The Joe Rogan ExperienceJoe Rogan Experience #1885 Andy Stumpf & Mike Sarraille
At a glance
WHAT IT’S REALLY ABOUT
Navy SEAL veterans defend brutal training and honor fallen warriors
- Joe Rogan sits down with former Navy SEALs Andy Stumpf and Mike Sarraille to discuss SEAL culture, extreme training, and the widening gap between military reality and public perception. They dissect controversies around SEAL selection, tear gas videos, and media criticism, arguing that harsh preparation is necessary for modern combat. The conversation branches into warrior archetypes in MMA, the dangers and value of high‑risk pursuits like extreme skydiving, and the psychological costs of sustained combat. They close by outlining their Triple 7 skydiving expedition to raise $7 million for Folds of Honor, supporting families of fallen and disabled service members and first responders.
IDEAS WORTH REMEMBERING
5 ideasBrutal training prepares SEALs for real combat, not hazing.
Stumpf and Sarraille argue CS gas exposure, Hell Week sleep deprivation, and physically punishing evolutions are necessary so that recruits first experience these stresses in controlled environments, not in life‑and‑death situations downrange.
Selection is about character under extreme stress, not athleticism alone.
They emphasize BUD/S and Hell Week are designed to strip away comfort, revealing who will prioritize the team over self when cold, exhausted, and scared; prior hardship in life often predicts who endures.
Media narratives can distort special operations culture and performance.
They criticize specific New York Times reporting and broader coverage that fixates on rare failures, misconduct, or tragedies—like the Eddie Gallagher case—while ignoring decades of honorable service and operational success.
Progressive policy experiments can undermine war‑fighting effectiveness.
The guests say diversity and inclusion initiatives and demands for increased transparency, when applied bluntly to special operations, risk diluting standards and revealing tactics to adversaries while not improving battlefield performance.
Victimhood culture conflicts with elite performance mindsets.
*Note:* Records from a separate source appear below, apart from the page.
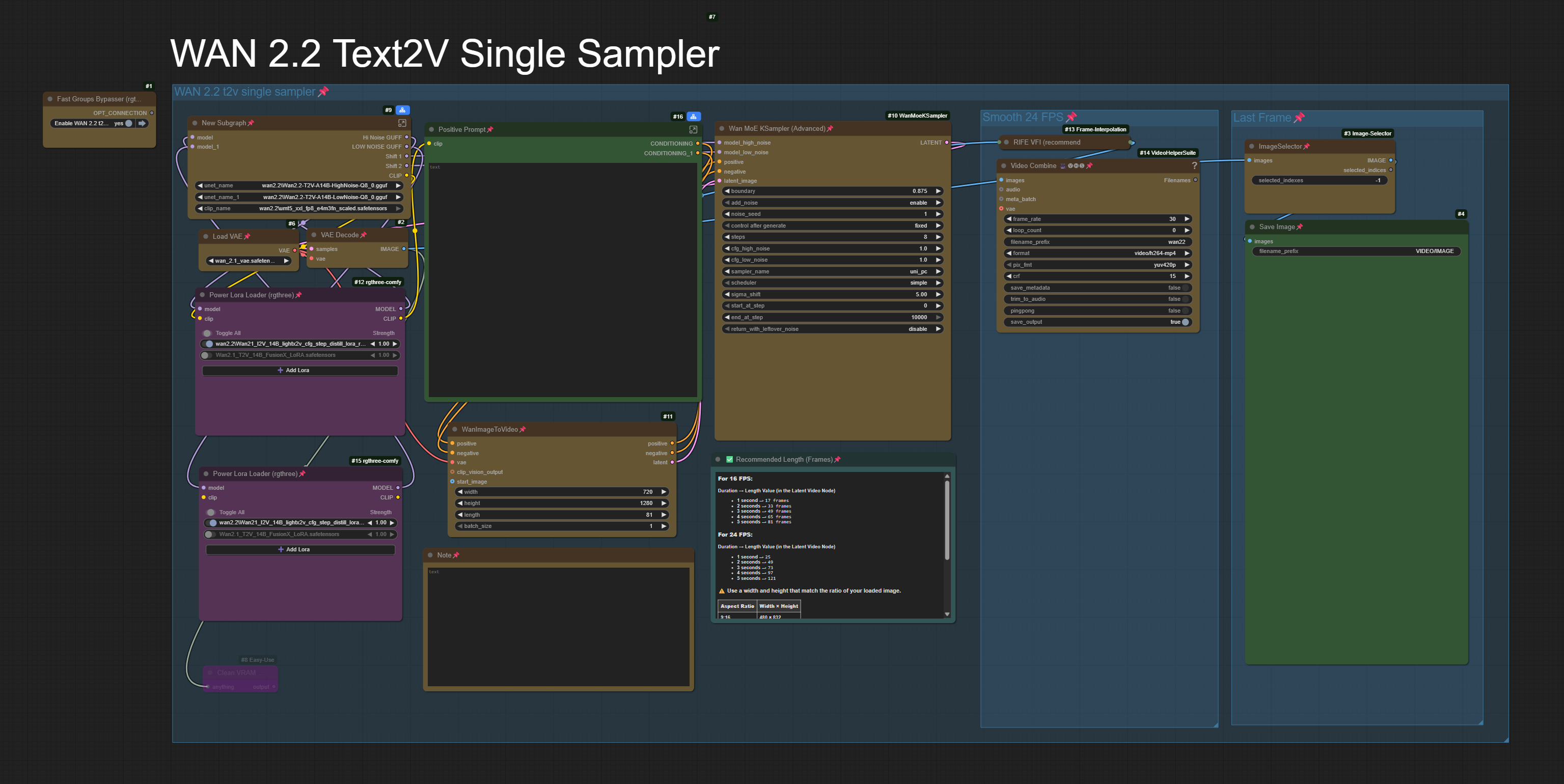Viewport: 1564px width, 784px height.
Task: Click the WAN 2.2 t2v single sampler group title
Action: point(244,92)
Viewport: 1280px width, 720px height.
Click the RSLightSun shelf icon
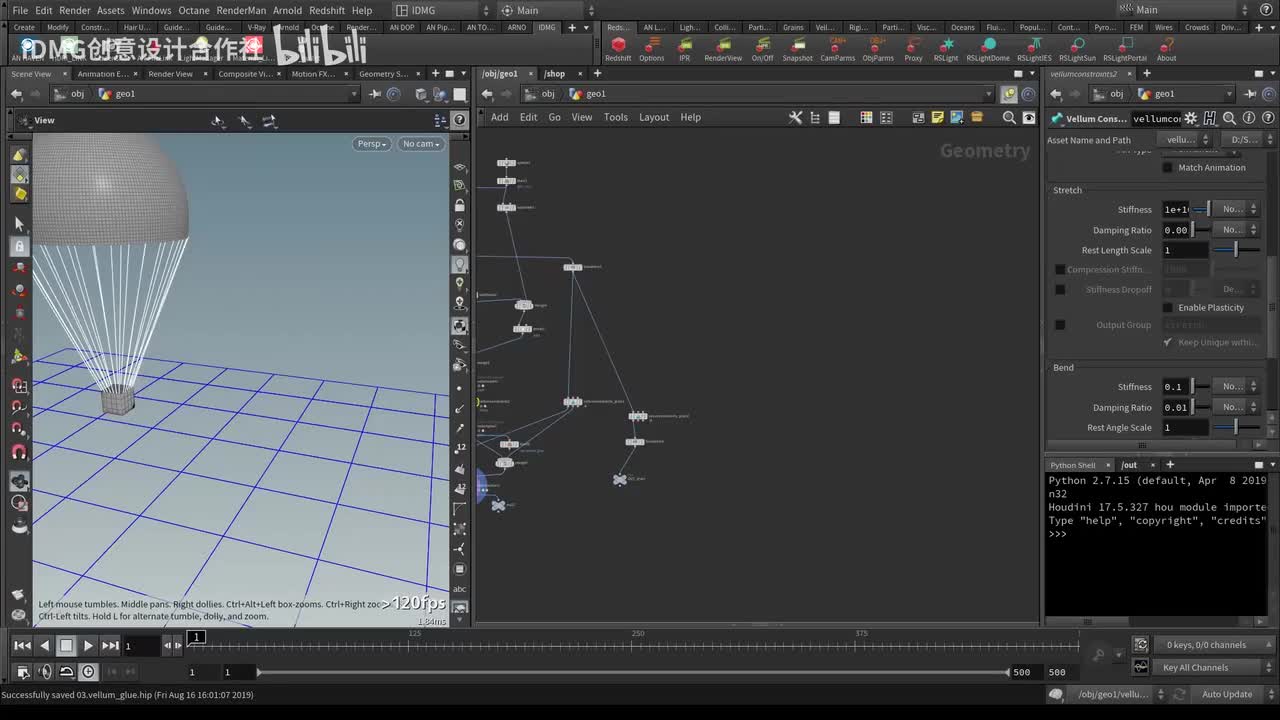coord(1077,47)
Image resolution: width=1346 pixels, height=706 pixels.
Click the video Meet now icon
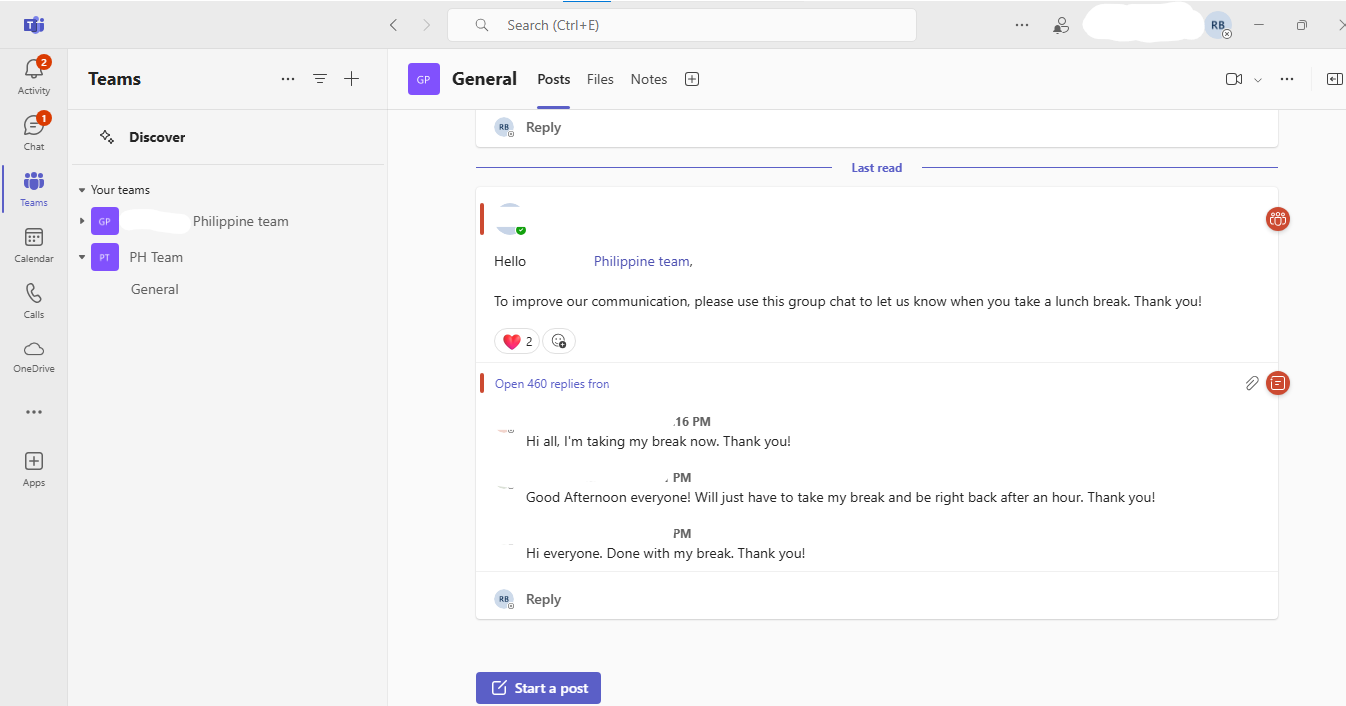point(1233,79)
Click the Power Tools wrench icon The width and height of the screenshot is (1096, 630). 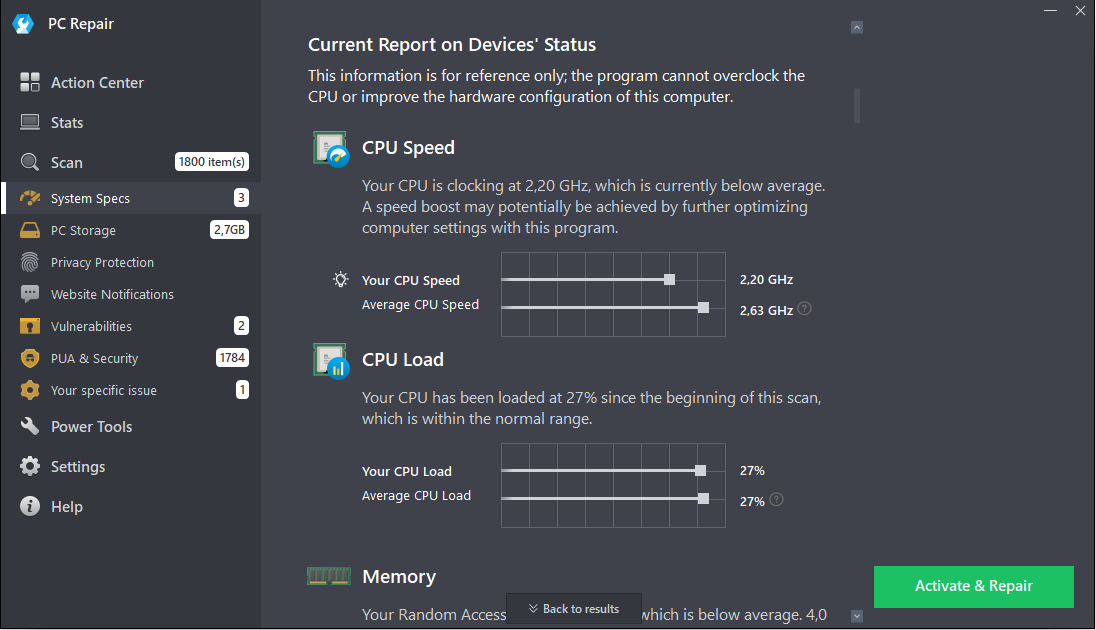click(30, 427)
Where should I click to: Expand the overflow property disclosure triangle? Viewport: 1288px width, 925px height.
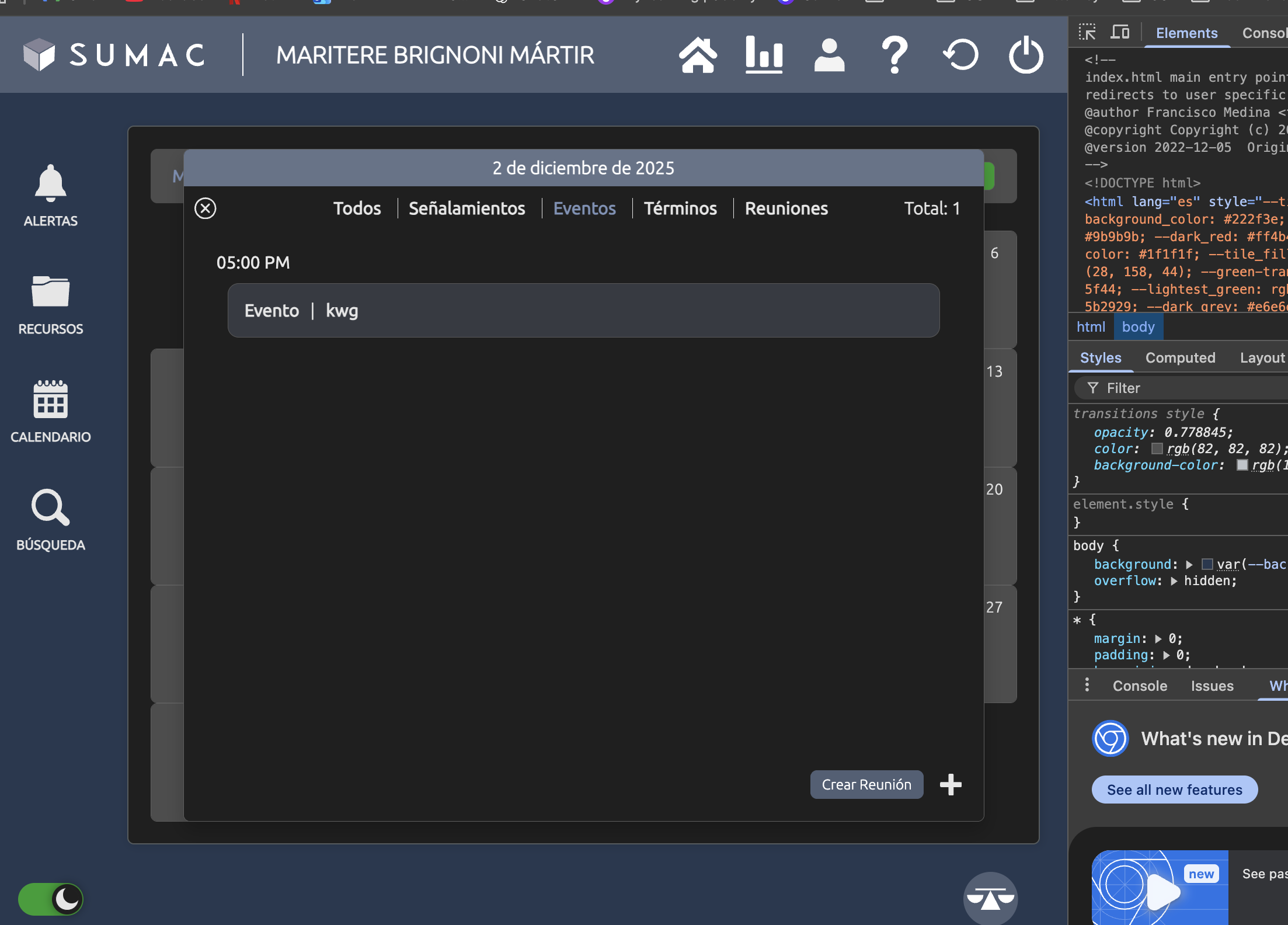(1174, 581)
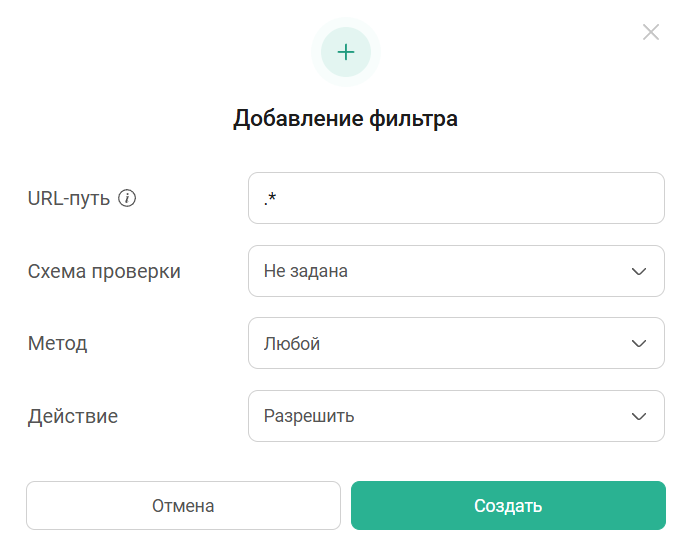Click the Метод label

[57, 344]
Rogan and the SEALs contrast modern narratives of entitlement and blame with the mindset of people like Gordon Ryan or top operators, who accept extreme work, accountability, and failure as the price of being exceptional.
WORDS WORTH SAVING
5 quotesIf the training becomes so exceedingly safe that death is not a potential, then we’re not preparing them for what the battlefield’s going to expect of them.
— Andy Stumpf
We’re looking for mental toughness, resiliency, the ability to work as a team… hire for character, train for skill.
— Mike Sarraille
As a society we’ve gotten way too comfortable here… maybe the curriculum is doing just fine, but we’re getting softer and softer with less resilience.
— Andy Stumpf
Everybody wants to be a bad motherfucker, but nobody wants to do what it takes to become that.
— Joe Rogan
I loved the men and women I served with a lot more than I hated the enemy.